New foraging blog from James Reynolds, RSPB Scotland Head of Media & Communications.

Nature's Larder Part 2

I spent an all-too-brief couple of days south of the border at my parent’s home in Cheshire at the weekend to celebrate my father’s birthday and see my sister, brother-in-law and three little nieces, too.

On the Sunday morning, before I set off to return to Edinburgh, I took my two eldest nieces – 10 and 6 – on a short walk to see what nature had to offer on my mum and dad’s doorstep. I always enjoy doing this, as I usually get to see the world a little bit differently in the company of my sister’s children.

Immediately behind my parent’s garden are spring-sown arable fields interspersed with pockets of woodland and crisscrossed by babbling streams. After strolling on paths next to fields that were alive with the lilting calls and eye-catching aerial display of peewits and a group of brown hares chasing each other in the middle (a privilege to see in themselves), the path meandered towards some woodland and dropped several metres into a deep green lane.

Here it became more shaded and damp as it descended to a wooded valley, where the floor was a carpet of bluebells on either side of the muddy track. As we were strolling along with me pointing out a few different edible herbs (jack by the hedge or garlic mustard (Alliaria petiolata) and cuckoo flower, or lady’s smock (Cardamine pratensis) and getting Kitty and Madeleine to have a nibble and taste, something bigger and better caught my eye that would make a much more exciting hedgerow meal.

Encircling a large rotten ash stub on the left bank of the path was a fantastic colony of the fungus Dryad’s saddle (Polyporous squamosus). I don’t ever recall seeing quite so many perfect specimens in one place, and enjoyed showing the girls this beautiful bracket fungus, and letting them see how each was shaped like a miniature riding saddle for a small animal.

But as soon as I had done this Kitty - quite rightly - asked me about the fungus’s name, and what a Dryad was. And, of course, I couldn’t answer because, like the names of many things that one learns in life, I had simply accepted it without question and never really given a second thought to why it might have found this puzzling nomenclature.

Now, having returned home and thumbed through various identification books and consulted the ‘Wiki oracle’, I am enlightened as to the origins of its charming name: apparently, Dryads were nymphs of Greek mythology representing the female spirit of trees who could conceivably fit and ride on this mushroom. What a fantastic story to share with my nieces, and help inspire and interest them in the wonders of the natural world. I wish I had known on the spot and could have told them there and then, but I plan to Skype them this week and reveal this brilliant little nugget of etymological knowledge. And hopefully, in revisiting our woodland walk adventure in conversation this week, the whole experience will become more memorable to them and their connection to nature will itself grow and become an important part of their lives, too.

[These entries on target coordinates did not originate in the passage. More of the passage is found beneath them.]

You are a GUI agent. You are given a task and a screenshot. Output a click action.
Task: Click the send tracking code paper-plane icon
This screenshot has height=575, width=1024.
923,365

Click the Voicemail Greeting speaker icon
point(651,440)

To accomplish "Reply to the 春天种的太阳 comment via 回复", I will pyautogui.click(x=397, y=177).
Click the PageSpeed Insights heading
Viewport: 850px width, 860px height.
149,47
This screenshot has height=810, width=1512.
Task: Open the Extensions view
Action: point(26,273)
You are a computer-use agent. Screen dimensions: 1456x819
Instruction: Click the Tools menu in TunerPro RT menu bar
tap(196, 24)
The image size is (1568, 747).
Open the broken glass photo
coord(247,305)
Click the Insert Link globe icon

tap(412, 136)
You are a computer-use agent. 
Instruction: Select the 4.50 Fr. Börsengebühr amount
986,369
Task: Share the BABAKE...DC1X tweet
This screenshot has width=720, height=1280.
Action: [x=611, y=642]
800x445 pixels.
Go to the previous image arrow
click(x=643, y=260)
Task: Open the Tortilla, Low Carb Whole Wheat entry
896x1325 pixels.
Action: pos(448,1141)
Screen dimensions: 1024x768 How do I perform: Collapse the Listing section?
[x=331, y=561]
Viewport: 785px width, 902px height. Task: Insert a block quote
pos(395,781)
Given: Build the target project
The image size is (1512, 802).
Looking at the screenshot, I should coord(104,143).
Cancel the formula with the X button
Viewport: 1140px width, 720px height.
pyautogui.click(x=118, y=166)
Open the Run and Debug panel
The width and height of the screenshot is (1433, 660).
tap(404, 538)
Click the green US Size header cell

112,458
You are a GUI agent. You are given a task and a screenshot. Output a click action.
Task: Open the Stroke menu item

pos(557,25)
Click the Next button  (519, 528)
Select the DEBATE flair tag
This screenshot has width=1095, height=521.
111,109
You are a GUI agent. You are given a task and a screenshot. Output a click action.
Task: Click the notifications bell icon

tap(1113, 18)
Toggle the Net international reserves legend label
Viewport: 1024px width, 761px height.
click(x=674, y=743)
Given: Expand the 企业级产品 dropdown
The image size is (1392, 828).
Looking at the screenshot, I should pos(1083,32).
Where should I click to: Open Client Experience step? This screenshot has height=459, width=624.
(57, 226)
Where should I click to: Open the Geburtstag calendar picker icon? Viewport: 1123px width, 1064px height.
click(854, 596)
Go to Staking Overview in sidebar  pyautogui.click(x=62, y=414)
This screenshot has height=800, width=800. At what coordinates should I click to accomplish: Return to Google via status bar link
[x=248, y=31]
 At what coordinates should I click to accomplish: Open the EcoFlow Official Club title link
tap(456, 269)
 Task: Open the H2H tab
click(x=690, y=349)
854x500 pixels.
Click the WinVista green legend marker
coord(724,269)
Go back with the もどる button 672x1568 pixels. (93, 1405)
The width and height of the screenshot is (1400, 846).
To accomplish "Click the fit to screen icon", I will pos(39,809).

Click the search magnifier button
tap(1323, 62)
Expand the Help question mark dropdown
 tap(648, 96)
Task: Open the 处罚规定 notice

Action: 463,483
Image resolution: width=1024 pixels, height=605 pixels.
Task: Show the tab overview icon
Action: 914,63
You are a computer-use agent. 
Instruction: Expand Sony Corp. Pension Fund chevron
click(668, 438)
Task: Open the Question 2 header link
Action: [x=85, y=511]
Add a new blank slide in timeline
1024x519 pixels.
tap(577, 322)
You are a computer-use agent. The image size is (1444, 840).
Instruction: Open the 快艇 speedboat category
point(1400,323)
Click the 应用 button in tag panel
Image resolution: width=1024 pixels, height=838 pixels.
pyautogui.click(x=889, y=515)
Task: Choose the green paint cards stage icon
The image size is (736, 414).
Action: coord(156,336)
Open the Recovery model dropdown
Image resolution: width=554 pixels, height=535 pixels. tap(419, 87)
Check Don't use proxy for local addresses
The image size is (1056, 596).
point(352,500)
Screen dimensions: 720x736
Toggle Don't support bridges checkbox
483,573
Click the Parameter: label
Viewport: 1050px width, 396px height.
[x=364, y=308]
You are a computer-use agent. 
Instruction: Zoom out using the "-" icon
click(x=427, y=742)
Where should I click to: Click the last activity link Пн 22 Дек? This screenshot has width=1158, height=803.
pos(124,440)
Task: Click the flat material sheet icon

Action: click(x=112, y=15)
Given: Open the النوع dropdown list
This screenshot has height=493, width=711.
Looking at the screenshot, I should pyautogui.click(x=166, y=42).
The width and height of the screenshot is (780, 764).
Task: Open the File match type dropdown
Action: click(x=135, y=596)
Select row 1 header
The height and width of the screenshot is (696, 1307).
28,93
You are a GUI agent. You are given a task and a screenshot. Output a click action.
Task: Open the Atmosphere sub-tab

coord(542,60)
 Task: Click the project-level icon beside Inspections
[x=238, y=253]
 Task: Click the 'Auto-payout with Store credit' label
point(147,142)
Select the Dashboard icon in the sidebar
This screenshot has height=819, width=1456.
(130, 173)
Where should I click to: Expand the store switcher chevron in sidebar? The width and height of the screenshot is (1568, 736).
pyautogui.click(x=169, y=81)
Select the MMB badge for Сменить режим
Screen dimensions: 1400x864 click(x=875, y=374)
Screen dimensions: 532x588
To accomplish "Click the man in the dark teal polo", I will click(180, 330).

We didn’t pick any of these fruiting bodies, and I have never eaten them, but most of the identification guides classify this as an edible, though requiring careful preparation. Apparently, the outer edges of each fruiting body are the desirable part, as the rest can be woody and tough, particularly in the older, larger specimens. Once harvested, as is the case with many mushrooms, they are best thinly sliced and fried in butter with bacon. I’d probably add a finely chopped shallot and some cream and stock – and maybe even some finely chopped wild garlic leaves (see last blog) to that and make a delicious mushroom sauce. I have yet to find a mushroom that doesn’t benefit from such treatment, which both softens their texture and intensifies their flavour.

I’ll be out again over the coming days and weeks looking for more hedgerow comestibles. Various species are late because of the very prolonged winter and cold weather, so I am still hoping that this will be the year that I collect my very first wild morel! I will keep you posted.